◆ **Stored dataset items**:
- - -
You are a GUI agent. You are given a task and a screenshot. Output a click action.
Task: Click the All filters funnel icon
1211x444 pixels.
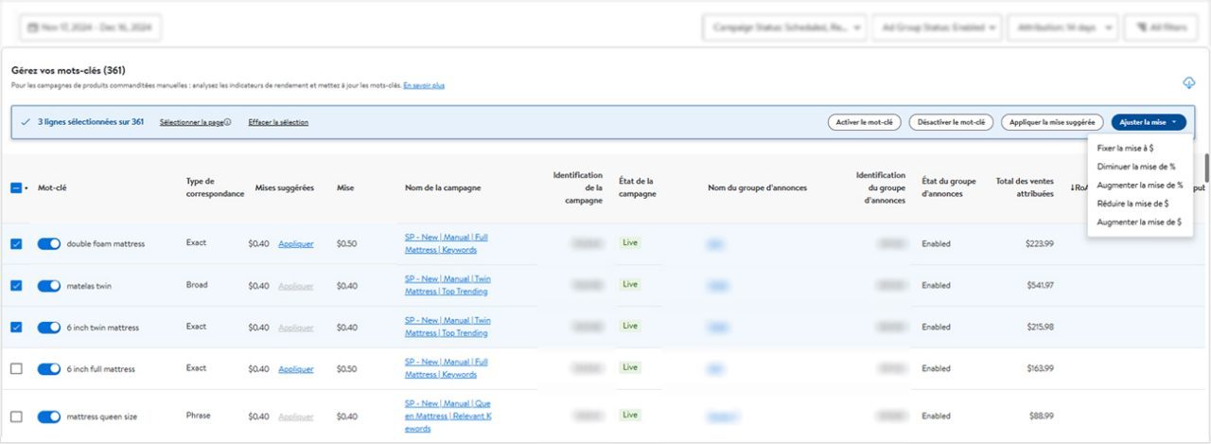coord(1139,28)
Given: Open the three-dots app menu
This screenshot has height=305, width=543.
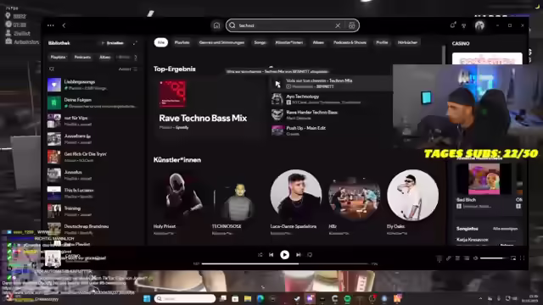Looking at the screenshot, I should (x=51, y=25).
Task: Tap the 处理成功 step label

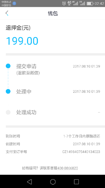Action: tap(26, 112)
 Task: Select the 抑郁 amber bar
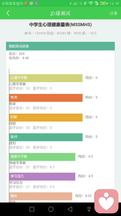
- - -
◆ **WORK REQUIRED**:
The copy you return must match the records above exactly, minus any images.

◆ **SOLUTION TO THE EXERCISE**:
You are a GUI agent. You are given a task and a screenshot. Output a click action.
Task: Click the All filters funnel icon
1211x444 pixels.
coord(1139,28)
Given: Open the three-dots app menu
This screenshot has height=305, width=543.
Looking at the screenshot, I should (x=51, y=25).
Task: Tap the 处理成功 step label

Action: tap(26, 112)
 Task: Select the 抑郁 amber bar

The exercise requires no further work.